皇清開國方略太祖髙皇帝 天命 八年 1623年

八大臣制の確立と喀爾喀部の来帰

  • 春正月戊戌、太祖は八和碩貝勒の下に置いた八大臣を召集し、各大臣は事に当たって公平に判断し、貝勒の非を隠さず直言せよ、聞き入れられなければ自分に報告せよと訓諭した。国事の成否、人材の登用・罷免、軍事の得失、諸官の功罪はすべて詳しく調べて公論に基づき奏上するよう命じた。
  • この月、喀爾喀部の台吉拉巴什希布・索諾木達頼・塔布囊莽果・鄂博和らがそれぞれ配下および他部の蒙古人合わせて約五百戸を率いて来帰し、官職と貂裘・猞猁猻裘・金銀・布帛・田畑・房舎・僮僕・牛馬・器物を賜った。
  • 先に扎嚕特部貝勒巴克は我が軍に捕らえられ、その子鄂齊爾桑を人質として巴克を釈放していた。このとき巴克が来朝すると、太祖はその誠意を評価し、鄂齊爾桑も釈放してともに帰らせた。

扎嚕特軍征討

  • 夏五月乙未、太祖は征討軍を出迎え労った。先に使者の祜類が扎嚕特部台吉達雅のもとから受け取った牛馬羊や衣服器械を、扎嚕特部貝勒昂安・忠嫩・珠徹特・扣肯らが道中で兵を用いてことごとく奪い、祜類は喀爾喀諸貝勒が盟約に背いたと報告した(洪巴圖魯貝勒杜稜だけは背かないと述べていた)。その後も昂安は使者の錫喇納・碩囉輝から馬牛を奪い、扎嚕特部貝勒色本のもとへ向かった使者伊沙穆の馬牛羊も奪われた。
  • 太祖は台吉阿巴泰・徳格類・齋桑古・岳託に兵三千を授けて討伐させた。前鋒の総兵官達音布らが昂安の属地を急襲、達音布は昂安の兵に槍で刺され落馬して戦死したが、雅希禪・博爾晉が兵を率いて突撃し昂安とその子・従者を斬り、妻子・人民・家畜を得た。あわせて貝勒忠嫩の子・桑圖の妻子も捕らえて凱旋した。
  • 太祖は自ら城を出て凱旋軍を出迎え、旗を立てて天を拝する儀式を行い、宴を催して将士に賞を分け与えた。この日雨が降ったことに寄せ、太祖は「蒙古の人々は雲のようなもので、集まれば雨となり兵をなす。

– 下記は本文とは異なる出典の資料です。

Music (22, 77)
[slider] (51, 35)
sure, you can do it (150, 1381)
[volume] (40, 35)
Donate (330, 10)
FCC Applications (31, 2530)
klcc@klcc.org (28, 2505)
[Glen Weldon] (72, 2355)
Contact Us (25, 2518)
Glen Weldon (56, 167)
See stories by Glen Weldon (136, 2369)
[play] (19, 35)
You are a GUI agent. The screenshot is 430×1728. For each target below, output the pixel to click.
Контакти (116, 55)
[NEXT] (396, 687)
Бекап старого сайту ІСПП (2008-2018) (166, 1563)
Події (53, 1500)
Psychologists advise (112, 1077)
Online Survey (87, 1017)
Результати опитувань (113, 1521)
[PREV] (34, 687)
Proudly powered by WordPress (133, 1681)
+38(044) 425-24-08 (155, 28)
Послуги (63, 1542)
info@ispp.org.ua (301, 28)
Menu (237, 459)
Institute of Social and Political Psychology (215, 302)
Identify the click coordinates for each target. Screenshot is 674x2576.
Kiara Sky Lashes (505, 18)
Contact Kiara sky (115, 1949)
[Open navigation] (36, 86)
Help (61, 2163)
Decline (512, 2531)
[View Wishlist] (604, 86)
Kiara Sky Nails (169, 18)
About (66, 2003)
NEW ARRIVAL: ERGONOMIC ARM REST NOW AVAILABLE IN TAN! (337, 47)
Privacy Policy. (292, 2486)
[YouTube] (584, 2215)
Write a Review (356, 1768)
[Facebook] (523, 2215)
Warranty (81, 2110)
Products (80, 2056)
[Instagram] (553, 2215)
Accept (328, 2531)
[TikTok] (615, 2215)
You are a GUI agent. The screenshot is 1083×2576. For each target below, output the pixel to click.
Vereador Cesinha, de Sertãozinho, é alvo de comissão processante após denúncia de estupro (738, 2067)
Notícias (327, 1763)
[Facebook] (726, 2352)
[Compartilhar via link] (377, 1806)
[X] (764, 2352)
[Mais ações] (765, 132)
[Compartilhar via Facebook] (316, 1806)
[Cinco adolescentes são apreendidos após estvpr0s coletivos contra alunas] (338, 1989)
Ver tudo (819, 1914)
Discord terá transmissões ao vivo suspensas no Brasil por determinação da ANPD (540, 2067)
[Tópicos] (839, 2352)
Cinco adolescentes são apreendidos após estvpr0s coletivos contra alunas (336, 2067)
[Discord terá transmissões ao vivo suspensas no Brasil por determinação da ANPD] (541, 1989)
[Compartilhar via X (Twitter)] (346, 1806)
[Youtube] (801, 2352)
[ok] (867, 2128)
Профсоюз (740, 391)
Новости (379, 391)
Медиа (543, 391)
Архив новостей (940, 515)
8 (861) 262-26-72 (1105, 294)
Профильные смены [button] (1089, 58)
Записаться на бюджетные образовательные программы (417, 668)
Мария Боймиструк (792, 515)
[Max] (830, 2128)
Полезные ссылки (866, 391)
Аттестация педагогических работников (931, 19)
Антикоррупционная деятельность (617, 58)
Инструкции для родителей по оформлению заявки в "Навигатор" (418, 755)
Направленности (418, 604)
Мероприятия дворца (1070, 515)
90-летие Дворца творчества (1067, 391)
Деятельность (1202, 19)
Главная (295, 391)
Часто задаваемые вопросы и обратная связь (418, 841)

散った時こそ制すべきである」と語った。桑圖は妻子を捕らえられたことを憂い、罪を許すよう嘆願する上書をしたため、太祖は使者を送って妻子の無事を伝えると、桑圖は来朝し、太祖は妻子を返してともに帰らせた。

帰順した蒙古諸部への訓戒

  • 六月甲戌、太祖は八角殿に公主・郡主らを集め、「たとえ貝勒大臣であっても罪あれば法に照らして治める。汝ら女性も夫を凌辱・驕縦してはならぬ」と諭した。
  • 続けて諸貝勒には、喀爾喀部の貝勒たちが独立した部落主権を捨てて来帰したこと、烏嚕特部貝勒が蒙古国主の暴虐を嫌って来帰したことを挙げ、こうした帰順の貝勒は我が国の貝勒と同様に扱い、罪があっても死罪とせず故地へ帰してよいと述べた。
  • さらに帰附した蒙古諸部の貝勒に対し、我が国の娘を娶った者は驕らせてよいわけではなく、察哈爾汗が侍従の妻となった娘を虐げた例のように陵辱すれば死罪もあり得ると諭し、艱苦は隠さず訴えるよう求めた。

群臣への勤職の訓戒

  • 丁亥、太祖は貝勒大臣・百官を集め、満洲・蒙古・漢人が雑居する国内で逃亡・叛乱・盗賊・奸悪を厳しく取り締まるよう命じ、職務を怠れば国が乱れると戒めた。